Voyage en Arcadie avec Bon Boullogne

Le 14 septembre 2021, par Claire Papon

C’est à Bon Boullogne, fils et frère de peintres, que l’on doit cette grande composition mettant en scène, dans un paysage idéalisé, Pan parmi les nymphes, en bonne place dans une vente classique.

Bon Boullogne dit Boullogne l’Aîné (1649-1717), Pan et les nymphes, huile sur toile, fin XVIIe siècle, 178 120 cm.
Estimation : 80 000/120 000 

Divinité des bergers, des troupeaux et des bois, Pan – créature à buste d’homme et pattes de bouc, au nez camus et aux oreilles en pointe – se consacre à la chasse et à la musique dans les vallons d’Arcadie.
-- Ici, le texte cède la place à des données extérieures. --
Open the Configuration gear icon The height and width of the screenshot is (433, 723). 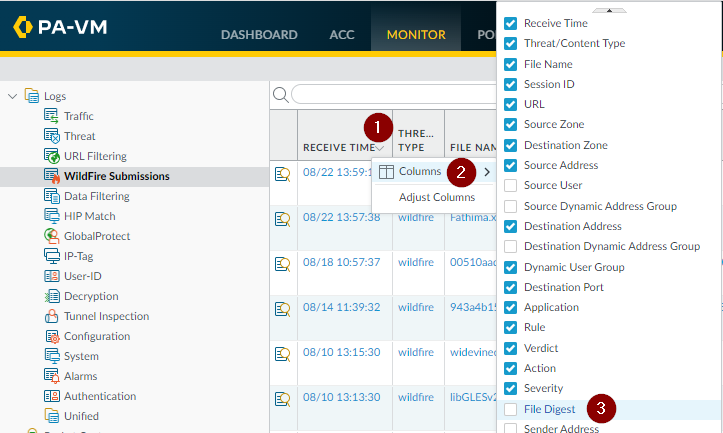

Redouté des voyageurs auxquels il apparaît par surprise – le mot panique étant dérivé de son patronyme –, il a pour attribut la syrinx, instrument constitué de plusieurs tubes de roseau de longueurs différentes reliés entre eux, métamorphose de la nymphe du même nom dont il s’était épris. Refusant ses avances, elle avait tenté de lui échapper, le jeune homme n’embrassant qu’un faisceau de roseaux. Elle est représentée ici vêtue de rose, munie d’un arc en ivoire, légèrement en retrait de ses compagnes. Très lisible, cette composition, inspirée des Métamorphoses d’Ovide, diffère d’un tableau du même artiste exécuté pour le Grand Trianon (conservé au musée d’Arras), dans lequel figure un autre personnage face à Syrinx. Un commanditaire en voulut sans doute une version plus grande, la nôtre… Le tableau trône dans la collection d’un amateur, notaire – et passionné d’art semble-t-il –, aux côtés d’une coupe en vermeil de Jacques Prévost, du tout début du XVIIIe, à décor rayonnant et prise en forme d’ananas (30 000/50 000 €), de quelques faïences de Nevers et Rouen et de porcelaines japonaises d’Imari. Aux cimaises, un Portrait de Marie-Thérèse Girardon née Bouchardon, de Jean-Baptiste Lefèbvre, est espéré 60 000/ 80 000 € (voir Gazette n° 31, page 16) quand une toile d’Étienne Jeaurat, Le Départ de la nourrice ou Les Trois Âges, mettant en scène une dame de qualité remettant son nouveau-né sous le regard d’une vieille femme, sur un chemin de terre devant une maison délabrée, nécessitera 70 000/100 000 €. Sans surprise, le mobilier est d’époque Louis XIV, Louis XV et Louis XVI, attribué à ou estampillé Nicolas Pineau, Pierre IV Migeon, Jacques Dubois, Nicolas Simon Courtois…

Agenda
Proposée en première partie d'après-midi, la collection d'un amateur comprend des faïences de Nevers et de Rouen, une poule en porcelaine Imari du Japon montée en bronze d'époque Louis XV (30 000/40 000 €), une coupe en vermeil de Jacques Prévost du tout début du XVIIIe (30 000/50 000 €), un paysage de Bon Boullogne, Pan et les nymphes (80 000/120 000 €), un portrait par Jean-Baptiste Lefebvre (voir Gazette n° 31, page 16), une toile d'Étienne Jeaurat, Le Départ de la nourrice, ayant fait partie de la collection Jacques Doucet (70 000/100 000 €). Du mobilier, on a relevé une table-console d'époque Louis XIV en chêne sculpté doré et dessus de marbre (100 000/150 000 €), une autre, aux tritons ailés, attribuée à Nicolas Pineau vers 1710 (80 000/100 000 €), une commode à portes en bois de placage, attribuée à Jacques Dubois (120 000/150 000 €), et du même, une table de tric-trac avec ses jetons en ivoire blanc et vert (40 000/50 000 €). De différents amateurs cette fois, on devra débourser 150 000/200 000 € pour un buste en bronze et marbre de l'empereur Hadrien attribué à Guglielmo Della Porta, tout comme pour un bureau plat en placage de bois de violette et d'amarante, d'époque Régence, attribué au Maître aux pagodes,
40 000/60 000 € pour une paire de médaillons en bronze vers 1700 représentant L'Asie et L'Amérique, 120 000/150 000 € pour une table à écrire attribuée à BVRB, ayant appartenu au début du XXe au diplomate Paul Dutasta. Un bien-nommé bonheur-du-jour attribué à Adam Weisweiler, d'époque Louis XVI, fera la joie d'un amateur moyennant tout de même 150 000/250 000 €.